[WORK TO COMPLETE]
Please write out the final portion of the records below exactly: the line containing "Image resolution: width=231", every line after it, and nothing else.

[EXERCISE DATA]
════════

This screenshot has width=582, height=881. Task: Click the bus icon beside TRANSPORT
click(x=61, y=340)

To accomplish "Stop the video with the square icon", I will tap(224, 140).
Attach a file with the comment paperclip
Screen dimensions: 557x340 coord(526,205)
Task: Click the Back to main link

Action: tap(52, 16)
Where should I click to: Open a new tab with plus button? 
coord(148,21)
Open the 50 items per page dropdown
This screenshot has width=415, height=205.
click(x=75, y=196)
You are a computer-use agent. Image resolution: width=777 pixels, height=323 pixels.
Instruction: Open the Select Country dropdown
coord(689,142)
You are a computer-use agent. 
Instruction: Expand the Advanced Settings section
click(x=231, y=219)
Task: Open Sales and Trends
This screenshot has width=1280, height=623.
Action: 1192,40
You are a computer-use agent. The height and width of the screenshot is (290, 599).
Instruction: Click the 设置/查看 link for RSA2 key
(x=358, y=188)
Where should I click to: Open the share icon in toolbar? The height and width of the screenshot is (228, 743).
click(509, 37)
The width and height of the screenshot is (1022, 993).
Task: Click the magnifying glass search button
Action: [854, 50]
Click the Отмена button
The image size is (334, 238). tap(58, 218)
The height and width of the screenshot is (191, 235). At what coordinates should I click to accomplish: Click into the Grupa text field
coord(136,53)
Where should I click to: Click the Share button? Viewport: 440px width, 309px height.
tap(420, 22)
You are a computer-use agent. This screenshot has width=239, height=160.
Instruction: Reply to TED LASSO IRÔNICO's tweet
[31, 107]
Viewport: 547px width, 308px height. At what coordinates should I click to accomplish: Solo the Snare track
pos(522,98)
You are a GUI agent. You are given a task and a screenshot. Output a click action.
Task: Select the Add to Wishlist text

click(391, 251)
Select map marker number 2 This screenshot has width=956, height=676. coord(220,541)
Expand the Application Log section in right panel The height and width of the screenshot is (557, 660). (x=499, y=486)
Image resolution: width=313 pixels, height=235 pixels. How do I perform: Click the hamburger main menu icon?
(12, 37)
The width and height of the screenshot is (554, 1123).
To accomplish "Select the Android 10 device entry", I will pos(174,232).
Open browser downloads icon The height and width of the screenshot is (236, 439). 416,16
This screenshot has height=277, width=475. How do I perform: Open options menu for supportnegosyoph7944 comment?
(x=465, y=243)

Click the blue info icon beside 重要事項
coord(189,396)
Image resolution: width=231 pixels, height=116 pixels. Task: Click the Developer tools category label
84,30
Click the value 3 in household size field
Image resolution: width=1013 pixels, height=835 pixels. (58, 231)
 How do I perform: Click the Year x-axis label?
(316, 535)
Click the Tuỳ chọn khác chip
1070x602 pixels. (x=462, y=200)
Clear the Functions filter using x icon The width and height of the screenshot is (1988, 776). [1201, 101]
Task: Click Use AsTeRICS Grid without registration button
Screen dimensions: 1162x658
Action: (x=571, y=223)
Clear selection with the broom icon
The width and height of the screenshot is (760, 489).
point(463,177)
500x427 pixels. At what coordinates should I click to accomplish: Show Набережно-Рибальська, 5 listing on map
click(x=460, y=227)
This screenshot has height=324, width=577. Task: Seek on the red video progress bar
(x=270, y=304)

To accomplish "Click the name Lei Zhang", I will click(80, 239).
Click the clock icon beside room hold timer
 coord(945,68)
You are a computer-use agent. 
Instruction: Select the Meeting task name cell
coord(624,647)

════════

[ANSWER FOR THE TASK]
Image resolution: width=231 pixels, height=116 pixels. Task: Click the Developer tools category label
84,30
Click the value 3 in household size field
Image resolution: width=1013 pixels, height=835 pixels. (58, 231)
 How do I perform: Click the Year x-axis label?
(316, 535)
Click the Tuỳ chọn khác chip
1070x602 pixels. (x=462, y=200)
Clear the Functions filter using x icon The width and height of the screenshot is (1988, 776). [1201, 101]
Task: Click Use AsTeRICS Grid without registration button
Screen dimensions: 1162x658
Action: (x=571, y=223)
Clear selection with the broom icon
The width and height of the screenshot is (760, 489).
point(463,177)
500x427 pixels. At what coordinates should I click to accomplish: Show Набережно-Рибальська, 5 listing on map
click(x=460, y=227)
This screenshot has height=324, width=577. Task: Seek on the red video progress bar
(x=270, y=304)

To accomplish "Click the name Lei Zhang", I will click(80, 239).
Click the clock icon beside room hold timer
 coord(945,68)
You are a computer-use agent. 
Instruction: Select the Meeting task name cell
coord(624,647)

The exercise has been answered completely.